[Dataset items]
----

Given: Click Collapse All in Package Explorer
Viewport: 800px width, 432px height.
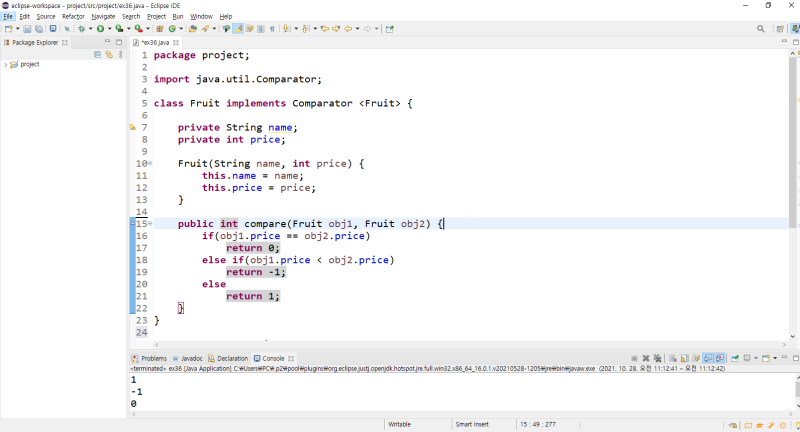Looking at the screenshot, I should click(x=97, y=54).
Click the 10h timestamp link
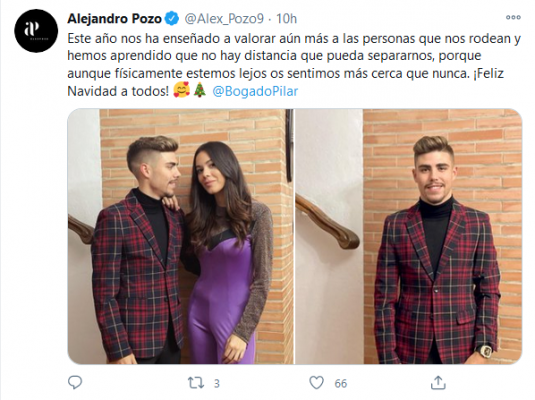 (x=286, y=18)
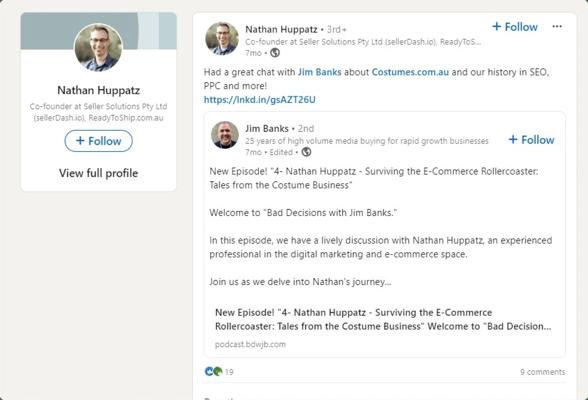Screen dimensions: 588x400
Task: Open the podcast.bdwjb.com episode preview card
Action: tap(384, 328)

----

- **What you have to do**
Your answer must be an exact copy of every entry, with the pictures left out.

- **Task solution**
Given: Click Collapse All in Package Explorer
Viewport: 800px width, 432px height.
Looking at the screenshot, I should click(x=97, y=54).
Click the 10h timestamp link
 (x=286, y=18)
Screen dimensions: 588x400
Task: Open the podcast.bdwjb.com episode preview card
Action: tap(384, 328)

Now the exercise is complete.